INSTRUCTIONS TO FOLLOW - Your answer must consist of exactly the lines below, starting with the line with "General (41, 2514)" and going on through the line with "Hombres (13, 2527)", and nothing else.

MATERIAL FOR THIS TASK -
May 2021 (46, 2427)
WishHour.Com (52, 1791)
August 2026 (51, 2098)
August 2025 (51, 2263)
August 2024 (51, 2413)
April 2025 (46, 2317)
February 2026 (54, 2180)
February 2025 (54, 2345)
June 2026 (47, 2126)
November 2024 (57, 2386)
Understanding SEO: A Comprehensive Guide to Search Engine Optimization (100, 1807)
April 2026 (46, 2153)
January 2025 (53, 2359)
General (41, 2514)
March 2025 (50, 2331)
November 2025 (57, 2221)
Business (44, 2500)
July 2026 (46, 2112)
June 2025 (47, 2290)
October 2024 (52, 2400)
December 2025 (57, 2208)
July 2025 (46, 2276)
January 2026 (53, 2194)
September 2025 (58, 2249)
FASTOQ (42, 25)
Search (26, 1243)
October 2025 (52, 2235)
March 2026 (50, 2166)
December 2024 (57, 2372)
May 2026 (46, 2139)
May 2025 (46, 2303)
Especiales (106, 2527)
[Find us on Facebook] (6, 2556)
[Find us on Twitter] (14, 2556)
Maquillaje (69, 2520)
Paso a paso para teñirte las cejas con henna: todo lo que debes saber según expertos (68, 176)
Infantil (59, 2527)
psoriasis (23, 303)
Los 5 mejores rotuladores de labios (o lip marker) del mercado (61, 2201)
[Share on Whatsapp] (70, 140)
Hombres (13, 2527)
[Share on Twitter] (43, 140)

RESPONSE TO THE TASK -
General (41, 2514)
March 2025 (50, 2331)
November 2025 (57, 2221)
Business (44, 2500)
July 2026 (46, 2112)
June 2025 (47, 2290)
October 2024 (52, 2400)
December 2025 (57, 2208)
July 2025 (46, 2276)
January 2026 (53, 2194)
September 2025 (58, 2249)
FASTOQ (42, 25)
Search (26, 1243)
October 2025 (52, 2235)
March 2026 (50, 2166)
December 2024 (57, 2372)
May 2026 (46, 2139)
May 2025 (46, 2303)
Especiales (106, 2527)
[Find us on Facebook] (6, 2556)
[Find us on Twitter] (14, 2556)
Maquillaje (69, 2520)
Paso a paso para teñirte las cejas con henna: todo lo que debes saber según expertos (68, 176)
Infantil (59, 2527)
psoriasis (23, 303)
Los 5 mejores rotuladores de labios (o lip marker) del mercado (61, 2201)
[Share on Whatsapp] (70, 140)
Hombres (13, 2527)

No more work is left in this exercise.